[EXERCISE PROMPT] Please reproduce every entry below without omitting a single line.

[Dataset entries]
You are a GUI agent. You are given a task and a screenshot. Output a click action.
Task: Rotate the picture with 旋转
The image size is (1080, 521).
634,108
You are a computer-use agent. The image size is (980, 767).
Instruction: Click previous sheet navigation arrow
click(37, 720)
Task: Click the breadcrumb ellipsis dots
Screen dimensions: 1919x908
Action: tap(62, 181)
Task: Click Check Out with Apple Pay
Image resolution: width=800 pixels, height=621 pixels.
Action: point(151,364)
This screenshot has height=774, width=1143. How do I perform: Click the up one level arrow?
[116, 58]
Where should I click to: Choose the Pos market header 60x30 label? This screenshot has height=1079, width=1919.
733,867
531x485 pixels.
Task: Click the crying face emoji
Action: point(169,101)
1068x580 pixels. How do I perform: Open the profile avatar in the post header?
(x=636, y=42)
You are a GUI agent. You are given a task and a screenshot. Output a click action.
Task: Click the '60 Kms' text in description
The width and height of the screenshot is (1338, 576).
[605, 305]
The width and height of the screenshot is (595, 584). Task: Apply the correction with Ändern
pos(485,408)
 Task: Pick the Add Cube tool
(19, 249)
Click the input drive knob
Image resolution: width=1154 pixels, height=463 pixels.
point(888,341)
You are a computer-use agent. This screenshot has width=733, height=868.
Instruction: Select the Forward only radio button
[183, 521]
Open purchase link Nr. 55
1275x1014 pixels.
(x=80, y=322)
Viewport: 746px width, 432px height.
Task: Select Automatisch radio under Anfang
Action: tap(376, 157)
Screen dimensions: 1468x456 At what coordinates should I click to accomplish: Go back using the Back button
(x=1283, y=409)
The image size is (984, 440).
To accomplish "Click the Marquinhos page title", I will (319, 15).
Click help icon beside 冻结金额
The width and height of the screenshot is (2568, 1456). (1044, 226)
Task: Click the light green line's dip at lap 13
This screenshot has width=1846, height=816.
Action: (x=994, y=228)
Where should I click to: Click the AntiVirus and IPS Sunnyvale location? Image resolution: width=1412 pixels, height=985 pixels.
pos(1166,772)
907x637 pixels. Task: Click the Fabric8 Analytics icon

[WRITTEN ANSWER]
You are a GUI agent. You are given a task and a screenshot. Output a click action.
Task: Rotate the picture with 旋转
The image size is (1080, 521).
634,108
You are a computer-use agent. The image size is (980, 767).
Instruction: Click previous sheet navigation arrow
click(37, 720)
Task: Click the breadcrumb ellipsis dots
Screen dimensions: 1919x908
Action: tap(62, 181)
Task: Click Check Out with Apple Pay
Image resolution: width=800 pixels, height=621 pixels.
Action: point(151,364)
This screenshot has height=774, width=1143. How do I perform: Click the up one level arrow?
[116, 58]
Where should I click to: Choose the Pos market header 60x30 label? This screenshot has height=1079, width=1919.
733,867
531x485 pixels.
Task: Click the crying face emoji
Action: point(169,101)
1068x580 pixels. How do I perform: Open the profile avatar in the post header?
(x=636, y=42)
You are a GUI agent. You are given a task and a screenshot. Output a click action.
Task: Click the '60 Kms' text in description
The width and height of the screenshot is (1338, 576).
[605, 305]
The width and height of the screenshot is (595, 584). Task: Apply the correction with Ändern
pos(485,408)
 Task: Pick the Add Cube tool
(19, 249)
Click the input drive knob
Image resolution: width=1154 pixels, height=463 pixels.
point(888,341)
You are a computer-use agent. This screenshot has width=733, height=868.
Instruction: Select the Forward only radio button
[183, 521]
Open purchase link Nr. 55
1275x1014 pixels.
(x=80, y=322)
Viewport: 746px width, 432px height.
Task: Select Automatisch radio under Anfang
Action: tap(376, 157)
Screen dimensions: 1468x456 At what coordinates should I click to accomplish: Go back using the Back button
(x=1283, y=409)
The image size is (984, 440).
To accomplish "Click the Marquinhos page title", I will (319, 15).
Click help icon beside 冻结金额
The width and height of the screenshot is (2568, 1456). (1044, 226)
Task: Click the light green line's dip at lap 13
This screenshot has width=1846, height=816.
Action: (x=994, y=228)
Where should I click to: Click the AntiVirus and IPS Sunnyvale location? Image resolution: width=1412 pixels, height=985 pixels.
pos(1166,772)
907x637 pixels. Task: Click the Fabric8 Analytics icon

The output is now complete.